For various reasons, the rattlesnake is surrounded by a large lore of legend. Perhaps it is the reptilian taciturnity, combined with the apparently torpid demeanor, both attributes veiling a supposedly sinister inclination. For instance, there's the episode at Fort Mandan, wherein Jusseaume, the French trader Lewis and Clark hired as an interpreter—notwithstanding that his own reputation was not unlike a rattlesnake's1—who prescribed "a small portion of the rattle of the rattle-snake" to hasten Sacagawea's parturition. Lewis reported
Having the rattle of a snake by me, I gave it to him and he administered two rings of it to the woman broken in small pieces with the fingers and added to a small quantity of water . . . whether this medicine was truly the cause or not I shall not undertake to determine, but I was informed that she had not taken it more than ten minutes before she brought forth. Perhaps this remedy may be worthy of future experiments, but I must confess that I want faith as to it's efficacy.

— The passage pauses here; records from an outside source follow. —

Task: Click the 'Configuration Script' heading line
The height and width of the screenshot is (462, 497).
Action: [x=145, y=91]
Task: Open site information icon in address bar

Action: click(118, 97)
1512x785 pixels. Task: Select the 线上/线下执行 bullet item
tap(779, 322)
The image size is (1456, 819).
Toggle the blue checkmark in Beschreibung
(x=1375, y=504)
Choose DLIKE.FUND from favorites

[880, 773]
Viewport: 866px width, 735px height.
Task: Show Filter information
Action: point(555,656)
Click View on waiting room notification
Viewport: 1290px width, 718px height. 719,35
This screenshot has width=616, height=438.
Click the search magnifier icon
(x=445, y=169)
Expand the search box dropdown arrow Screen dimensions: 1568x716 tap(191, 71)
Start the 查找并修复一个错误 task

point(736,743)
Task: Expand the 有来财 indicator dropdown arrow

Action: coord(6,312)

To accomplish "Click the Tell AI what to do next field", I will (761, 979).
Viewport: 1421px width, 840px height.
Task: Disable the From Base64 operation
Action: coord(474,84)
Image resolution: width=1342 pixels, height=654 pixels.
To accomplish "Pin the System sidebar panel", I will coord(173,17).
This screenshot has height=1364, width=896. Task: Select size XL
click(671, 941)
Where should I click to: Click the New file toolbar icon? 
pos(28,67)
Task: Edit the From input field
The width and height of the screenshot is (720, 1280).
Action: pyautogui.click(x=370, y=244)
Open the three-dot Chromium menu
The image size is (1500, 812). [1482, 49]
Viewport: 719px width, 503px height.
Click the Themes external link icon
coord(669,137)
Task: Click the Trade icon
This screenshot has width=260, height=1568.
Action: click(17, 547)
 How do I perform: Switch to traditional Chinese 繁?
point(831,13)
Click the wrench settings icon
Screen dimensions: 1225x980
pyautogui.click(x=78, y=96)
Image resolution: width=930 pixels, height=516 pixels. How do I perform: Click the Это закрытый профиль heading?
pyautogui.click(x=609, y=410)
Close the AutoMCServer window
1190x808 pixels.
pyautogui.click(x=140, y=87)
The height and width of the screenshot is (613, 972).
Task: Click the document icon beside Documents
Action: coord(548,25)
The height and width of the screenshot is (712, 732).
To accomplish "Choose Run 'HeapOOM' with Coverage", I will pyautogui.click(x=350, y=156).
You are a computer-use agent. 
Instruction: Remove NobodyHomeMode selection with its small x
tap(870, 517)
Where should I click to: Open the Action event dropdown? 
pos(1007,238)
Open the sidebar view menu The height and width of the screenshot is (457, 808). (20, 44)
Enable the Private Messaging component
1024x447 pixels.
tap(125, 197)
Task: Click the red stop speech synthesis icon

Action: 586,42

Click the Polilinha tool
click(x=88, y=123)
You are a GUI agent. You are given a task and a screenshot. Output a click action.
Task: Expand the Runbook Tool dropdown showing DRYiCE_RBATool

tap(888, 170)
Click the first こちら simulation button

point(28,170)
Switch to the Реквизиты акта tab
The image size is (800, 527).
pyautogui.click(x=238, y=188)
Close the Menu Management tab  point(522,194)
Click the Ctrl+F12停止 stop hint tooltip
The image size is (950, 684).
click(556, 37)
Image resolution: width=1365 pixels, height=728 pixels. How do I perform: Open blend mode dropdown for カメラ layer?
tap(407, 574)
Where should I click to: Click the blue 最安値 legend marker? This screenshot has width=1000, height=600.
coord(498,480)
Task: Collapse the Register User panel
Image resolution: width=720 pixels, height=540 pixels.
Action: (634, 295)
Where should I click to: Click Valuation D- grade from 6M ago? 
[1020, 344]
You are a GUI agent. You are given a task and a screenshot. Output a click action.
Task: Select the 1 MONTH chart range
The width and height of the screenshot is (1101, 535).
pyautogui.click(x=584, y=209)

Then there is the story belonging to the copious literature on rattlesnake taming. Among the several hundred questions Nicholas Biddle posed to William Clark during their meeting in April of 1810 was: "Qu: as to tame rattle snakes in Rocky mountains." His notes on Clark's answer read as follows:2
Among Snake Indians in one of the towns a Snake Indian supposed to have been killed having been wounded & scalped by the Minnetarees of F. de Prairie [Atsina Indians] arrived having recovered on field of battle & escaped to woods. He brought with him two large rattle snakes whose teeth he had extracted. They were tamed by him wrapped themselves round his body . . . bosom &c . . . . knew him . . . boys amused thems[elve]s with sticks . . . the name of the Snake Indians got by their being remarkable for taming snakes of which they have many in their country.
Indian lore is said to include many such tales, and similar legends abounded in Colonial days, including reports of tamed snakes coming when called—perhaps symbolically triumphing over the serpent in the Garden of Eden.3
During the winter at Fort Mandan the explorers learned from Canadian trader Hugh Heney of an Indian topical medicine. In his journal for February 28, 1805, Clark described it as
. . . a Root and top of a plant presented by Mr. Haney, for the Cure of mad Dogs Snakes &c, and to be found & used as follows vz [viz; videlicet]: . . . this root is found on high lands and asent of hills, the way of useing it is to Scarify the part when bitten to chu or pound an inch or more if the root is Small, and applying it to the bitten part renewing it twice a Day. the bitten person is not to chaw nor Swallow any of the Root for it might have contrary effect.
The plant Heney sent probably was the purple coneflower, Echinacea angustifolia, which is known to have been widely used by Plains Indians in treating various poisonous bites, including that of the rattlesnake.4 Commonly called by such names as black sampson, comb plant, and snakeroot, it is still listed in the U.S. Pharmacopeia, and is among the most popular of all botanicals. Notwithstanding its durable and widespread reputation, perhaps based on the psychological potency of its obnoxious flavor, its effect on a rattlesnake bite is no better than Lewis's "Peruvian barks." Its range today extends from eastern Minnesota to western Montana, and from Saskatchewan to Texas. Lewis sent a specimen to Jefferson.5
1. Clark characterized him on October 27, 1804, as "Cunin artfull an insoncear"—cunning, artful, and insincere.
2. Donald Jackson, ed., Letters of the Lewis and Clark Expedition with Related Documents, 1783-1854 (2nd ed., 2 vols., Urbana: University of Illinois Press, 1978), 2:499.
3. Genesis 3:13-15.
4. Daniel E. Moerman, Native American Ethnobotany (Portland, Oregon: Timber Press, 1998), p. 205.
5. See the Twinleaf Journal of the Thomas Jefferson Foundation, Echinacea (e-kee-NAH-kee-a; often pronounced ek-i-NAY-she-a) is from the Greek word for hedgehog, a reference to the prominent receptacle scales at the center of the coneflower. The name of the species, angustifolia, is a Latin word meaning narrow leaf.